I came up with a proof for this but I think it might be a little hand-wavy and I can't figure out why. Some advice on how to make this proof clearer will be really appreciated!
Problem: Let $T$ be a tree such that every leaf is adjacent to a vertex of degree at least $3$. Show that
there are two leaves with a common neighbor.

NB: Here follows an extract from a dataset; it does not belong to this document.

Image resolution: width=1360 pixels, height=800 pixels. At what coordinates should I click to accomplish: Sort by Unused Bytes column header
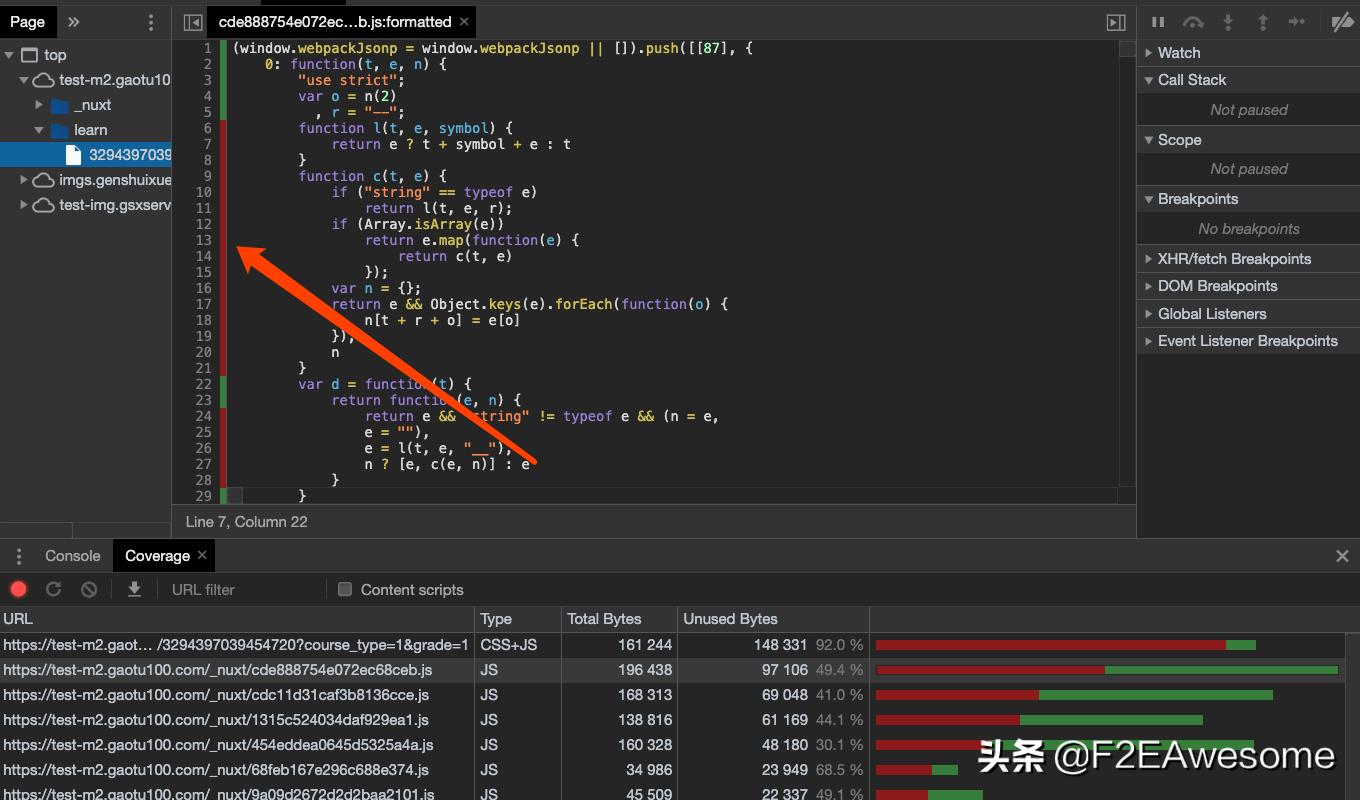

Proof: Suppose by contradiction that there are no two leaves with a common neighbor in T. Then let there be $k$ leaves in T and because each leaf is adjacent to a vertex of degree at least $3$, then there are k vertices in T that has degree at least $3$. For vertices other than the leaves and the leaves' neighbor, there are $V(T)-2k$ of those vertices and because they are not leaves they have degree of at least 2. So the minimum sum of degree of vertices in $T$ is $$\sum_{v\in T}d(v)=k+3k+2\cdot (V(T)-2k)=2V(T)$$ however by degree sum formula there is exactly $\sum_{v\in T}d(v)=2V(T)-2$, a contradiction.
Best Answer
Suppose tree is finite.
If no two leafs have common neighbour, then when deleting all leafs we get a graph $H$ with all vertices of degree $2$ or more in $H$. So $H$ has a cycle. But then $T$ has also a cycle. A contradiction.